图4 体外消化阶段载体油种类对纳米乳液粒径（A）和Zeta电位（B）的影响Fig.4 Effect of carrier oil type on particle size (A) and zeta potential (B) of nanoemulsions during in vitro digestion

2.6 游离脂肪酸释放率

纳米乳液经体外消化模拟，在胰脂肪酶、胆汁盐和钙的作用下，三酰基甘油被转化为游离脂肪酸和单酰基甘油。NaOH可快速与游离脂肪酸发生中和反应，因此，此过程的速率和程度可以通过使用pH值固定方法自动滴定产生的游离脂肪酸监控。如图5所示，水解过程初始阶段，纳米乳液的脂肪酸释放率快速增加，随着水解时间延长，释放趋势逐渐平缓直至达到相对恒定的最终值，与LCT-纳米乳液相比，MCT-纳米乳液释放速率更快，可能是因为MCT较LCT溶解性更好[8]。因此在脂肪酶的作用下可以迅速水解，同样的，LCT黏度较高，游离LCT黏附在O/W界面层上形成保护膜，抑制脂肪酶对液滴的水解能力。

图5 体外消化过程中不同载体油制备的纳米乳液中游离脂肪酸的释放率Fig.5 Release rate of free fatty acids from nanoemulsion prepared with different carrier oils during in vitro digestion

2.7 槲皮素生物利用度

将口腔、胃和小肠阶段的模拟消化后获得的消化物离心，以获得含有溶解在该微胶粒中的槲皮素的微胶粒相（中间层）。通过测定胶束相中槲皮素的体积分数和总消化物确定生物利用度。如图6所示，槲皮素的生物利用度在9%～15%之间，具体取决于用于制备纳米乳液的油。在使用LCT制备的纳米乳液中，槲皮素的生物利用度明显较少，主要是由于LCT易与消化液中的阴离子多糖形成聚集体，且LCT黏度较大，吸附在界面层上形成保护膜，从而导致消化率较低[29]。另一方面，LCT-纳米乳液具有较大的颗粒尺寸和较低的比表面积，导致其不易被脂肪酶消化水解，生物成分吸收效率下降。相关研究[30-32]发现，富含高不饱和脂肪酸的核桃油不能在消化过程中维持其稳定性，阻碍了营养成分的生物利用度，这与本研究结果一致。

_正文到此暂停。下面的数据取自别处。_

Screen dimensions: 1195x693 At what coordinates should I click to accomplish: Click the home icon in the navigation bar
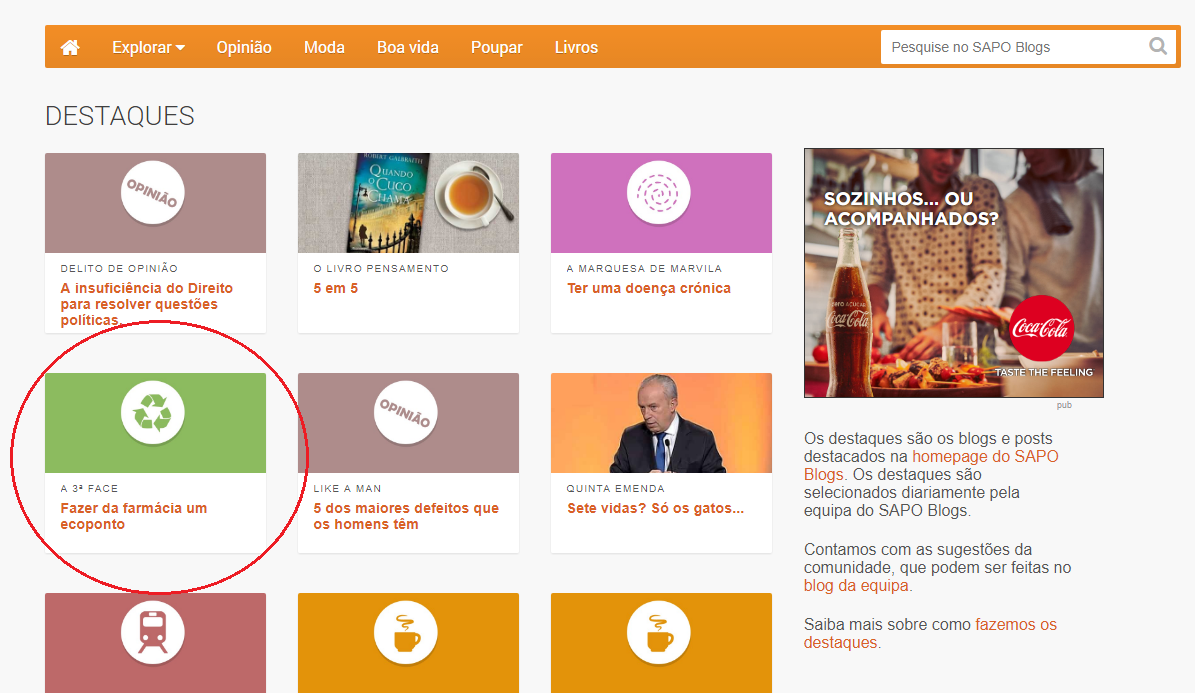pyautogui.click(x=70, y=47)
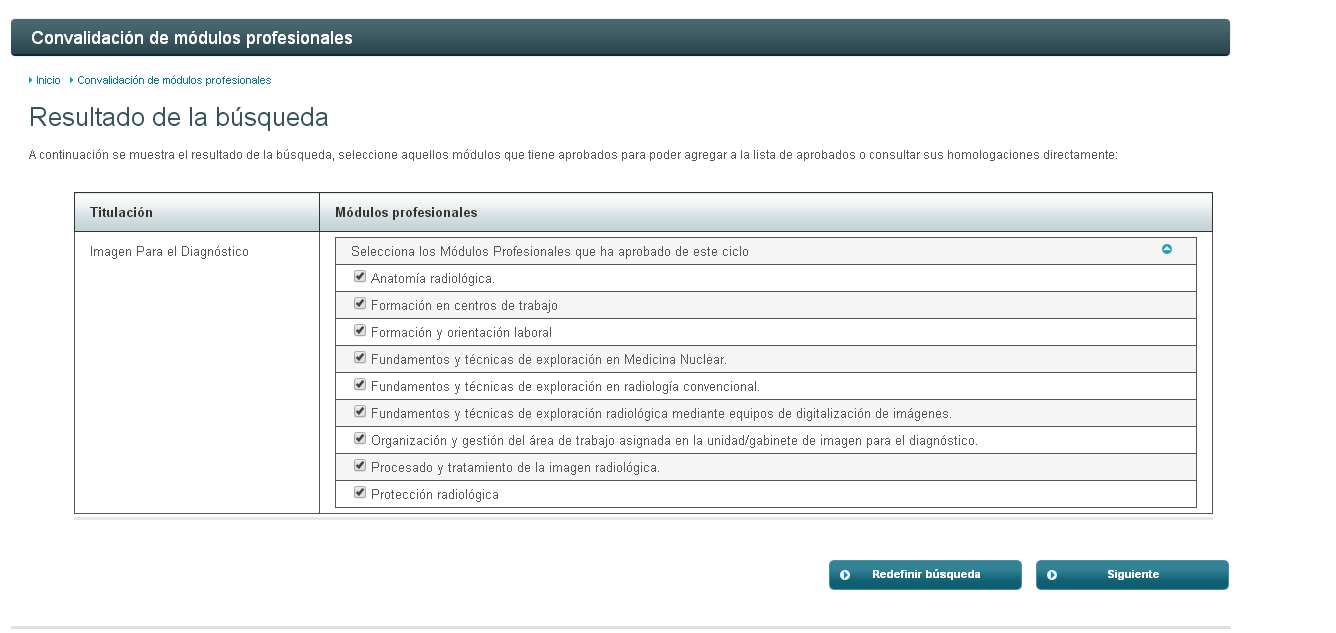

图6 基于MCT和LCT的纳米乳液中槲皮素生物利用度Fig.6 Bioavailability of quercetin in nanoemulsions based on MCT and LCT

3 结 论

以MCT和LCT为载体油，利用高压均质制备槲皮素纳米乳液，并评估其稳定性和生物利用度。结果表明，由MCT制得的纳米乳液具有更小的粒径和稳定性，这种现象归因于载体油相对低的水溶性，使奥斯特瓦尔德熟化率降低。油相体积分数越高，粒径越大，但油相种类对其Zeta电位无显著影响。在体外消化过程中，2 种纳米乳液粒径均先增加后降低，MCT-纳米乳液脂肪释放率最终值较LCT-纳米乳液高，与槲皮素生物利用度呈正相关。因此，以MCT作为载体油可以得到高稳定性纳米乳液体系，显著增加生物活性成分的消化吸收。